Supreme Court of Connecticut

April 9, 2019


          Argued November 13, 2019

         Procedural History

         Action to recover damages sustained as a result of the alleged negligence of the defendant, and for other relief, brought to the Superior Court in the judicial district of New London, where the court, Vacchelli, J., granted the defendant's motion for summary judgment and rendered judgment thereon, from which the plaintiff appealed. Reversed; further proceedings.

          Santa Mendoza, for the appellant (plaintiff).

          Stephanie S. Berry, with whom were Ryan L. McLean and, on the brief, Lloyd L. Langhammer, for the appellee (defendant).

          Robinson, C. J., and Palmer, McDonald, D'Auria, Mullins, Kahn and Ecker, Js.


          McDONALD, J.

         The dispositive question in this appeal is whether the special act creating the defendant, Southeastern Connecticut Water Authority, authorized the defendant to promulgate a rule immunizing itself from liability for failures or deficiencies in its supply of water to its customers. The plaintiff, Raspberry Junction Holding, LLC, appeals from the trial court's judgment rendering summary judgment in favor of the defendant on the basis of such a rule. We reverse the judgment of the trial court.

         The record reveals the following undisputed facts and procedural history. The defendant was created in 1967 by a special act of the General Assembly as a body politic and corporate of the state, designated to perform the ‘‘essential government function'' of planning, operating, and maintaining a water supply system for the benefit of the southeastern Connecticut planning region. 33 Spec. Acts 478, No. 381 (1967) (special act).[1]Section 14 of that act sets forth the powers and duties conferred on the defendant, including ‘‘the power: (a) to sue and be sued . . . (i) to make . . . rules for the sale of water and the collection of rents and charges therefor . . . (m) to fix rates and collect charges . . . such as to provide revenues sufficient at all times to pay . . . the princip[al] and interest on the bonds or notes of the authority together with the maintenance of proper reserves, in addition to paying . . . the expense of operating and maintaining the properties of the authority together with proper reserves for depreciation, maintenance and contingencies and all other obligations and indebtedness of the authority . . . (p) to do all things necessary or convenient to carry out the powers expressly given in this act . . . .'' 33 Spec. Acts 481, 483-84, No. 381, § 14 (1967).

         On the basis of the authority purportedly granted to it by § 14 of the special act, the defendant adopted ‘‘Rules Governing Water Service, '' including rule 5, entitled ‘‘SUPPLY OF WATER.'' Rule 5 provides in relevant part: ‘‘It is expressly agreed that the [defendant] shall not be liable for a deficiency or failure in the supply of water or the pressure thereof for any cause whatsoever, or for any damage caused thereby, or for the bursting or breaking of any main or service pipe or any attachment to the [defendant's] property. . . .''[2]

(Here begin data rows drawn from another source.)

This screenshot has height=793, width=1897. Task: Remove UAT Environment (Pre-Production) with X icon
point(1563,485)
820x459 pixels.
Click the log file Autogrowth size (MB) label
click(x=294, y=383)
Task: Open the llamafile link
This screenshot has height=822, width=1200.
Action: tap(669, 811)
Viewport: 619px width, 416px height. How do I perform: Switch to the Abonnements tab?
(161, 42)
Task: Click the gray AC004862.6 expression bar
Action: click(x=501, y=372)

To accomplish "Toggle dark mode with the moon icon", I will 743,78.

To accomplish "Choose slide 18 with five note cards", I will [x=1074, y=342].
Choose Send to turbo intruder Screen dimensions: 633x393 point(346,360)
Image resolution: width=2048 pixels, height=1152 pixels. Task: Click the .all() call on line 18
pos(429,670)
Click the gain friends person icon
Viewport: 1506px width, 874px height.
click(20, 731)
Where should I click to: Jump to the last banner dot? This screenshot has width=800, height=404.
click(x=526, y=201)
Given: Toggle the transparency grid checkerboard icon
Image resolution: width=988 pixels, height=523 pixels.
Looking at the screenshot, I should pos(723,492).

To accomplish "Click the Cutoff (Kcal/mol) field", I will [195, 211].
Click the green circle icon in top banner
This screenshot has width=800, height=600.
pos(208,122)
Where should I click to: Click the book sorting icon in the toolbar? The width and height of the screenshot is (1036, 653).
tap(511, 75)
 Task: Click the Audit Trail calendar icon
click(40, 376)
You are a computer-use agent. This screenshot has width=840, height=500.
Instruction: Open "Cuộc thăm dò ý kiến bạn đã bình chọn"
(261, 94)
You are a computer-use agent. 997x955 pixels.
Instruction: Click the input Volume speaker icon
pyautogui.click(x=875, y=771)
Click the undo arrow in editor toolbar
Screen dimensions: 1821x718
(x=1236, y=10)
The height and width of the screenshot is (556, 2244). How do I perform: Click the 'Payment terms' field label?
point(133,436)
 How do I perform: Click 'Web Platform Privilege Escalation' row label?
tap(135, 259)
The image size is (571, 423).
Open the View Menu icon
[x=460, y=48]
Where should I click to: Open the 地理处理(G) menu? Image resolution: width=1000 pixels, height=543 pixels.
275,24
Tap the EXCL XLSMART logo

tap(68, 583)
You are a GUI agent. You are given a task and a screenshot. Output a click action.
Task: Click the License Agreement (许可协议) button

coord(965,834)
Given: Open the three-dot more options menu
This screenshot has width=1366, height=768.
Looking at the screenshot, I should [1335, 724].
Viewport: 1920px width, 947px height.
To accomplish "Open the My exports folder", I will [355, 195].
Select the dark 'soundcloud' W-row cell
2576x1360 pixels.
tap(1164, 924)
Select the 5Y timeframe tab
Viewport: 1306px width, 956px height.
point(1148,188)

         In 2016, the plaintiff commenced the present action against the defendant, seeking damages on the basis of a loss of water service at The Bellissimo Grande Hotel in North Stonington, operated by the plaintiff. In its one count complaint, the plaintiff alleged that the hotel lost water service for several days in June, 2015, due to the explosion of a hydropneumatic tank at a pumping station operated by the defendant as a result of the defendant's negligent construction, operation, inspection or maintenance of the tank and its valves. The plaintiff further alleged that the water outage caused the plaintiff to lose revenue due to its inability to rent rooms and the need to give refunds to hotel guests during the water outage.

         The defendant moved for summary judgment on two grounds. First, it contended that rule 5 immunized it from liability for the plaintiff's damages, and that the rule was a proper exercise of its authority under the special act's grant of power to make ‘‘rules for the sale of water and the collection of rents and charges therefor.'' See 33 Spec. Acts 483, No. 381, § 14 (i) (1967). Second, it contended that, because the plaintiff was seeking damages for monetary loss only, the claim is barred by the common-law economic loss doctrine.[3] The plaintiff opposed the motion, arguing that the defendant, as a municipal corporation engaged in a proprietary function, is not immune from suit and has no authority, express or implied, to promulgate rules that waive liability for negligence. The plaintiff also argued that the economic loss doctrine does not apply under the circumstances presented.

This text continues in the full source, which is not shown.